Download or read book Death in Florence written by Paul Strathern and published by Simon and Schuster. This book was released on 2015-08-15 with total page 403 pages. Available in PDF, EPUB and Kindle. Book excerpt: By the end of the fifteenth century, Florence was well established as the home of the Renaissance. As generous patrons to the likes of Botticelli and Michelangelo, the ruling Medici embodied the progressive humanist spirit of the age, and in Lorenzo de' Medici they possessed a diplomat capable of guarding the militarily weak city in a climate of constantly shifting allegiances. In Savonarola, an unprepossessing provincial monk, Lorenzo found his nemesis. Filled with Old Testament fury, Savonarola's sermons reverberated among a disenfranchised population, who preferred medieval Biblical certainties to the philosophical interrogations and intoxicating surface glitter of the Renaissance.

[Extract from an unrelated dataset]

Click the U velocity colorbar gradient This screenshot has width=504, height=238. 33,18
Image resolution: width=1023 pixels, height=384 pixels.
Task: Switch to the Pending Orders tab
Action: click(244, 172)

The battle between these two men would be a fight to the death, a series of sensational events—invasions, trials by fire, the 'Bonfire of the Vanities', terrible executions and mysterious deaths—featuring a cast of the most important and charismatic Renaissance figures.In an exhilaratingly rich and deeply researched story, Paul Strathern reveals the paradoxes, self-doubts, and political compromises that made the battle for the soul of the Renaissance city one of the most complex and important moments in Western history.